J'ai donc repensé à ces moments où mon directeur était assis à coté de moi, où son bras frôlait ma poitrine quand il utilisait la souris de l'ordinateur. Ce moment où il m'avait balancé « Ne dis pas oui avant que j'ai pu finir de poser ma question. Si je t'avais dit de courir nue dans la rue, tu ne l'aurais pas fait ». Ce moment où il m'avait appelé « coquine». Ce moment où il avait trouvé bon goût de me parler des fous qui se masturbent dans le RER alors que nous étions à table. Ce moment où il m'a lourdement incité à boire alors que nous étions en mission. Voilà la raison. Cette fameuse raison. A ce moment là, j'ai admis que s'il m'avais pris en thèse après "mes 1 an" de CDD, ce n'était pas pour mes qualités intellectuelles, mais bien pour se masturber que ce soit dans son sadisme ou sa perversité. Nous étions alors passés du harcèlement moral au harcèlement sexuel. Que faire ? Rien, sinon me protéger de ce grand malade. Une poursuite judiciaire ? Ça m'aurait bannie de tous les laboratoires de recherche et je voulais encore faire une thèse. De plus, je n'avais pas la force et personne n'aurait voulu d'une thésarde qui attaque son directeur pour harcèlement, parce que c'est quelque chose qui est accepté. Oui, le harcèlement moral ou sexuel envers des thésard(e-s) est accepté...

Des histoires liées au harcèlement sexuel avec attouchements, il y en a ! et les mecs sont toujours là, intouchables.

Après mon entretien, je suis retournée à mon laboratoire la peur au ventre. Honnêtement, je ne sais plus comment j'ai fait pour tenir le coup tellement j'étais seule. Par peur, les autres doctorants ne voulaient plus me parler. J'avais ouvert la boîte de Pandore. La rébellion contre son directeur de thèse est rare, très rare. On ne proteste pas, on ne se relève pas face à son directeur.

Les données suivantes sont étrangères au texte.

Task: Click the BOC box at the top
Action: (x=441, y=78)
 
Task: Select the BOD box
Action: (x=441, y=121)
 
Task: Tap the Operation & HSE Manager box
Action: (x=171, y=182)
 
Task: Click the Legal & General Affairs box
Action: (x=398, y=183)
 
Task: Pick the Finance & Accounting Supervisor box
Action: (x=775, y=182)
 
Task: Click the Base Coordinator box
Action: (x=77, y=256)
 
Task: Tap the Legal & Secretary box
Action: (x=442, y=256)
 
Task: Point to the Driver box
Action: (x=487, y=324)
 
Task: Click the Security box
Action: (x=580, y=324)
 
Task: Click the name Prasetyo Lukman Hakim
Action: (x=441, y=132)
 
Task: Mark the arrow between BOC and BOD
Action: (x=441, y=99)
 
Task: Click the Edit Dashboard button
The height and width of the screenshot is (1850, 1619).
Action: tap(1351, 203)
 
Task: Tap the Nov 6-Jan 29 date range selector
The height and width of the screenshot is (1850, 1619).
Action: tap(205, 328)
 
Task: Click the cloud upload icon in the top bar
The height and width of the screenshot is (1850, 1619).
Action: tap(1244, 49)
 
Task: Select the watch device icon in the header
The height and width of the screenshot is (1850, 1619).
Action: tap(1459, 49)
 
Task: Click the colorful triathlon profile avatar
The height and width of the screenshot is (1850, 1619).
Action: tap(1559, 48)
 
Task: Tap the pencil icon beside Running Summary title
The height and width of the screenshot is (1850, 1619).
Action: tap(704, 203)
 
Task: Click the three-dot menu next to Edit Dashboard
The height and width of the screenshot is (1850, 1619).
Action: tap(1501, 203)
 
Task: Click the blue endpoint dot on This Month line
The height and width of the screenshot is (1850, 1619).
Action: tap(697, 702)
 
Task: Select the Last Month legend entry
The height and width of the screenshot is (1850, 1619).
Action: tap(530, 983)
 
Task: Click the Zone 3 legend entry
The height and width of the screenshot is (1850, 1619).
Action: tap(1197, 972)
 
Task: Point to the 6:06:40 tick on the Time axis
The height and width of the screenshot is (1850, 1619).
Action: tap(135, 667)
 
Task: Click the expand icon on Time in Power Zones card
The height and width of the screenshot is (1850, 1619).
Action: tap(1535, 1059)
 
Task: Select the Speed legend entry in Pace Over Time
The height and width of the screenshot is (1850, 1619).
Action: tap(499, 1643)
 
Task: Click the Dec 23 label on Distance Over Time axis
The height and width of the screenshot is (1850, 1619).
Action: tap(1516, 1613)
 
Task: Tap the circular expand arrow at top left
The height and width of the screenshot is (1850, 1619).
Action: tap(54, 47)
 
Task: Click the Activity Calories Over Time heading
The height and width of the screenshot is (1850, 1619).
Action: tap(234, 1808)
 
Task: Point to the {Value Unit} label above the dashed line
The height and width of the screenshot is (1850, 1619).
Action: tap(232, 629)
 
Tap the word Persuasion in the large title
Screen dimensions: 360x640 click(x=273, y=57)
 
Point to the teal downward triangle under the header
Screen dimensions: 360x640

Le directeur de l'Ecole Doctorale m'avait demandé de ne pas dire à mon laboratoire que je l'avais vu. En effet, l'Ecole Doctorale étant une autorité supérieure au laboratoire dans la gestion des doctorants. Mais qui était directeur adjoint de l'Ecole Doctorale ? Le second directeur adjoint du laboratoire et... qui était un grand ami de mon directeur de thèse ! Bien sûr il lui a tout vendu. C'est devenu alors ma faute si j'ai prévenu l'Ecole Doctorale. Ils m'ont écrasée, pressée comme un citron. Du coup, il fallait que je rétablisse le contact avec mon directeur et que j'envoie l'avancée de mon travail à toutes les autorités du laboratoire. J'ai donc écrit un document où j'expliquais par A + B comment mon directeur de thèse m'avait empêchée de faire mon travail. J'en étais fière même si je subissais chaque jours ses attaques que je rendais coup pour coup.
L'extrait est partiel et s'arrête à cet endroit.